By comparison, webOS has only been around 3 years. It’s an incredibly young OS that may just need time to get where it needs to be. But that might not be the only reason that webOS seems to demonstrate a persistent sluggishness in its touch interaction.

Developer David Barnard, of App Cubby, made this observation last night via Twitter: “I don’t think the original Palm team realized how long it would take hardware speed to negate the drawbacks of HTML/CSS/JavaScript.”

Barnard is referring to the fact that webOS uses technologies found in web development, like JavaScript, to power its apps and services, rather than on natively compiled code, as is the case with iOS. These web technologies make it very easy to develop applications for webOS, especially for those used to crafting applications for the web. But they also make it harder to get quick response times out of the touch interface as they require more processing power to run smoothly.

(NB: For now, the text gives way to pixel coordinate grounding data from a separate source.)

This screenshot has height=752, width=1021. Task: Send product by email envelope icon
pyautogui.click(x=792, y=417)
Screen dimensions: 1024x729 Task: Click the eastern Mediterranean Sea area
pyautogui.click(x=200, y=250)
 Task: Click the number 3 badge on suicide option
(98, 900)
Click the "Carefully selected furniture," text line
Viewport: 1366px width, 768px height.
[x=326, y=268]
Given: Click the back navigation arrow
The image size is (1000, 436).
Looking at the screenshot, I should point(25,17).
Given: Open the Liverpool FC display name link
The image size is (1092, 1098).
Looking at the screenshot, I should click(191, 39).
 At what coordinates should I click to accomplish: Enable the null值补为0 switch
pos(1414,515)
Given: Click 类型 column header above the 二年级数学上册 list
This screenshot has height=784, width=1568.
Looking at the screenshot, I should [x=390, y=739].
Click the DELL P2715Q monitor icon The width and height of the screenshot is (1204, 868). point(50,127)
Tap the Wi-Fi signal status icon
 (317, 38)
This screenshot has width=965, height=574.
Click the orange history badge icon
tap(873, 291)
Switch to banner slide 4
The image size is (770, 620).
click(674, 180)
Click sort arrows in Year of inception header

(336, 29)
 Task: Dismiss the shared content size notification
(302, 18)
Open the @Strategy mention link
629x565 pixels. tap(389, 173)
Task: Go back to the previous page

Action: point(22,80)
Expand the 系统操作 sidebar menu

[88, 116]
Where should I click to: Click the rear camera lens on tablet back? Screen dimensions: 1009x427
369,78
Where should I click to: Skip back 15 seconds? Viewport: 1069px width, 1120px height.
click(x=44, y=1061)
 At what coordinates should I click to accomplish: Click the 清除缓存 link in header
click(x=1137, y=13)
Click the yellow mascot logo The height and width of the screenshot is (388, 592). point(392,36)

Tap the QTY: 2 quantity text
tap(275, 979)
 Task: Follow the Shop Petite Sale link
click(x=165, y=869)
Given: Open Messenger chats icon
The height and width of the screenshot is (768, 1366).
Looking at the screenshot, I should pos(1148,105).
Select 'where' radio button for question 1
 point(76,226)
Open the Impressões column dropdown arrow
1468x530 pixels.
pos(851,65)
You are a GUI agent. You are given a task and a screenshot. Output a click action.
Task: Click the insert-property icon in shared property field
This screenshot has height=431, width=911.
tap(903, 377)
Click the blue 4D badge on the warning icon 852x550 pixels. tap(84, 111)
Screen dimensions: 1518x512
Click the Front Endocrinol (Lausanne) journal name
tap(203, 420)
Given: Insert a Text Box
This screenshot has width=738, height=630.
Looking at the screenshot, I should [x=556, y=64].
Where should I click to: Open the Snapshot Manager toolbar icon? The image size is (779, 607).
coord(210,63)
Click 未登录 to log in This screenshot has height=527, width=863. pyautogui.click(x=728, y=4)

By comparison, the iOS platform uses natively compiled code to build its core apps and offers frameworks for developers that tie into myriads of tweaks that the iOS software team has made to improve the performance of the touch interface. Apple has the basics down but they’re never satisfied, always tweaking and prodding the OS to make sure that the interface never loses its ‘stickyness’.

As hardware in phones gets faster, and the webOS team continues to optimize the experience with tweaks of their own, we should see improvements in touch response and user interaction delays. That is assuming that the webOS platform sticks around long enough to give us more generations of hardware, of course.

A turning point

It has taken what seems like an abnormally long time for other tablets to catch up to the sheer responsiveness and immediacy of the iPad’s OS. That failure is easier to understand when you look at it with the perspective of a 27-year veteran platform developer like Apple going up against comparatively younger operating systems with a long way to go.

At some point, though, there will be a turning point. The other tablet operating systems will catch up to our fingers and start delivering immediate touch response, just like iOS. This is when we will start to see tablets that truly compare to what the iPad 2 offers us now.

Unfortunately, Apple has already moved beyond the iPad 2 and is now crafting its next generation of tablet while its competitors are just introducing their first. It’s an uphill battle for the challengers and one that Apple doesn’t aim to make any easier in the years to come.

All that we know for sure is that we’re going to be the ones that benefit from having some incredible, and responsive, tablet products to play with.